• [ЗАДАНИЕ A]: Перескажите короче, в виде списка, абзац отрывка о стихах Бедного, начинающийся словами «Продолжение рассказа», и сохраните его главные факты.
• [ЗАДАНИЕ B]: Напишите продолжение отрывка о стихах Бедного, начиная сразу после его последней строки.

• [ТЕКСТ ДЛЯ ЧТЕНИЯ]:

****************************************

Будет, нет ли – продолженье?
Как сказать? Идет сраженье.
Не до повести. Спешу.
Жив останусь – допишу18.
Продолжение рассказа (Бедный дописал эту повесть в 1920 году) осуществлялось так, как будто автор только что пришел с поля боя и, «как ни в чем не бывало», взялся «досказывать», возвратясь к тому эпизоду, на котором его прервали. В этом присутствовала, конечно, доля литературной условности (свойственный Бедному прием занимательности), но вместе с тем выражалась и глубокая связь поэта с окружающей действительностью, с «текущим моментом». Бедный всецело жил «во времени» и писал по ходу меняющихся и развивающихся событий, и это придавало его поэзии удивительную оперативность и локальность, ставило его стихи в один ряд с газетным сообщением, военной сводкой, боевой публицистикой и во многом определяло их художественную структуру.
В той же повести «Про землю, про волю, про рабочую долю» Бедный следующим образом характеризует сюжет и композицию своего произведения:
Не за страх пишу – за совесть
Быль доподлинную, повесть,
Где нам в ровном ходе строк
Жизнь сама дает урок,
Где событие к событью
Жизнь пришила крепкой нитью,
Дав канву всему и связь.

****************************************

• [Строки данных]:
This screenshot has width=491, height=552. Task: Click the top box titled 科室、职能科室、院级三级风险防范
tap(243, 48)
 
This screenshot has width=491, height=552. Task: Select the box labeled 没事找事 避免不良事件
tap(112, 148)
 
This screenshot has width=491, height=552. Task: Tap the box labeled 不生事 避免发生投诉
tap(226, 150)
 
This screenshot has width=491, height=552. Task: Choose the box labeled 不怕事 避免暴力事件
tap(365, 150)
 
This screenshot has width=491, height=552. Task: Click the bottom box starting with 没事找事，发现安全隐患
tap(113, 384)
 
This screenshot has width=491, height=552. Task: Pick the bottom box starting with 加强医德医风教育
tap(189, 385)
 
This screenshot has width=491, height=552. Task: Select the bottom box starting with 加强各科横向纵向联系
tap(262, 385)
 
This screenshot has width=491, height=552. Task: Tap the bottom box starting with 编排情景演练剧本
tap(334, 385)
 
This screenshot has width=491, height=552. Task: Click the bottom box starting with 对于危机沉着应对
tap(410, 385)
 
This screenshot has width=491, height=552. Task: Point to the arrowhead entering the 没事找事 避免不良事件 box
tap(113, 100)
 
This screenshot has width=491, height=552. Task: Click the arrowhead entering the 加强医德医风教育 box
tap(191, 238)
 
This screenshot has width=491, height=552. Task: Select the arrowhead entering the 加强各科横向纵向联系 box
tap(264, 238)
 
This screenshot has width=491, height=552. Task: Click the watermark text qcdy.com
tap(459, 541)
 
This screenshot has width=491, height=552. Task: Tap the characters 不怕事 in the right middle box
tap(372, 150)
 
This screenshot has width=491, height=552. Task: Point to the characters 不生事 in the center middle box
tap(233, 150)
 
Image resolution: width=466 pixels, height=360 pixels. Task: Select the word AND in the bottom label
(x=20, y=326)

****************************************

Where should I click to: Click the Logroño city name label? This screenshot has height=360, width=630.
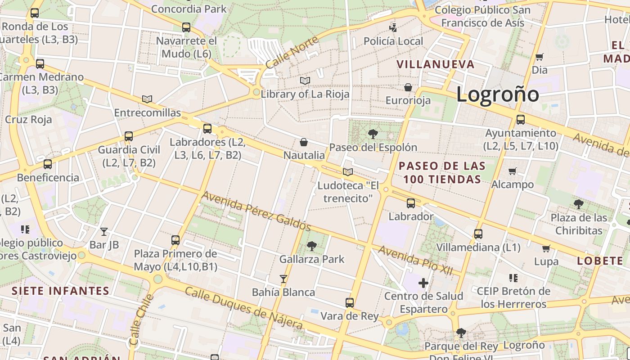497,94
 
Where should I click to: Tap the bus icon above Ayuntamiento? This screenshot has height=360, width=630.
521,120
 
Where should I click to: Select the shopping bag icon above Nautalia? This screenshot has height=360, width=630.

****************************************

• [ОТВЕТ A]:
- Бедный дописал повесть в 1920 году. Он продолжил её так, будто только что вернулся с поля боя и снова взялся за прерванный эпизод.
- В этом была доля литературной условности: так проявлялся свойственный Бедному приём занимательности.
- Вместе с тем это выражало глубокую связь поэта с окружающей действительностью, с «текущим моментом».
- Бедный жил «во времени» и писал по ходу событий. Поэтому его стихи отличались удивительной оперативностью и локальностью.
- Это ставило его стихи в один ряд с газетным сообщением, военной сводкой и боевой публицистикой и во многом определяло их художественную структуру.

• [ОТВЕТ B]:
«Ну, начнем, благословись!..»19
Этот «сшитый» жизнью сюжет развертывается как цепь исторических событий (вперемешку с эпизодами бытового порядка), что сообщает повести внутреннюю связь, единство и одновременно создает чрезвычайно гибкое, свободное построение, позволяющее автору вышивать по жизненной канве самые разнообразные поэтические рисунки. Основной каркас, вехи, по которым движется повествование, – прочны (война, Февральская революция и т. д.). Но «состав», материал повести весьма неоднороден и легко меняется в зависимости от того, на какие текущие события и каким образом счел нужным откликнуться автор. В повесть включены многие басни и стихотворения Бедного, существовавшие первоначально как вполне законченные самостоятельные вещи, и некоторые из них могут быть «вынуты» и замещены другими (как известно поэт не раз менял и обновлял свою подвижную композицию), без ущерба для ее структуры. Больше того, в принципе любое стихотворение Бедного той поры могло бы найти место в этой поэме, составив одну из ее главок, потому что каждое произведение поэта крепко «пришито» ко времени, к какому-либо актуальному событию и способно служить художественной характеристикой того или иного политического момента.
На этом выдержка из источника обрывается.